Sandy Alderson on his goal, punting and spending

Matthew Cerrone, Lead Writer

In regards to whether he is ‘punting,’ in 2013, and only thinking of future seasons, Sandy Alderson told WFAN earlier this week:

“I’m not that young, I’ve got to live through another year, and I don’t want to have an also-ran either. We’re gonna put something together that gives us a chance. And that’s our goal between now and the beginning of spring training. Will we knock your socks off with some high profile free agent? Probably not. But, we are getting close to the point where will be able to do that.”

Matt Harvey pinstripes polaroid

This week’s trade that sent fan-favorite R.A. Dickey to the Blue Jays for two top prospects hopefully put Sandy Alderson’s plan in to focus for the remaning people who were confused about what he’s doing here. The short-term goal is to field a team with ‘a chance,’ and he’ll do that with the roster he has (plus another so-so outfielder or two). This will frustrate some people, but – at this point – especially after the trade – it should be obvious to everyone that he has his eyes set on 2014 and beyond.

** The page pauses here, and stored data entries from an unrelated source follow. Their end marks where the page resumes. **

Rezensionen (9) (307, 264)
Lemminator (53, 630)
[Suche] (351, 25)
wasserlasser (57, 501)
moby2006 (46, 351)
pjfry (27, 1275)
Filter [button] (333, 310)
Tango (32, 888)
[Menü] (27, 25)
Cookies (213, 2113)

This is what John Sickels of Minor League Ball said in his report on the Mets earlier this week:

“This organization has made enormous strides of late, and the addition of d’Arnaud and RHP Noah Syndergaard is frosting on the cake.  The obvious strength is pitching, and they have a lot of it. Both Wheeler and Syndergaard are potential top-of-the-rotation starters, backing up the now-graduated Matt Harvey who was everything that could have been expected last summer and more. Hard-throwers dot the rosters.”

I bet Alderson fantasizes about winning a World Series in the next five years with a rotation of Jon Niese, Harvey, Wheeler, Syndergaard and Dillon Gee, all home grown, all under team control. And if one of them, or one of Jeurys Familia, Michael Fulmer, Domingo Tapia, Luis Mateo or Rafael Montero, fails or doesn’t step up, he can sign a free agent or two to fill in (considering David Wright and Niese are the only players on the current roster signed to long-term deals). Like the San Francisco Giants have done the last three years (during which they’ve won two World Series with essentially the same pitching staff, but two totally different lineup), this sort of scenario means Alderson can mix and match his offense based on trends, his budget, farm system and the free agent and trade markets. Time will tell if it pans out right, but for the first time in a long, long time, I can legitimately look down the line and see a pitching staff I expect to have confidence in.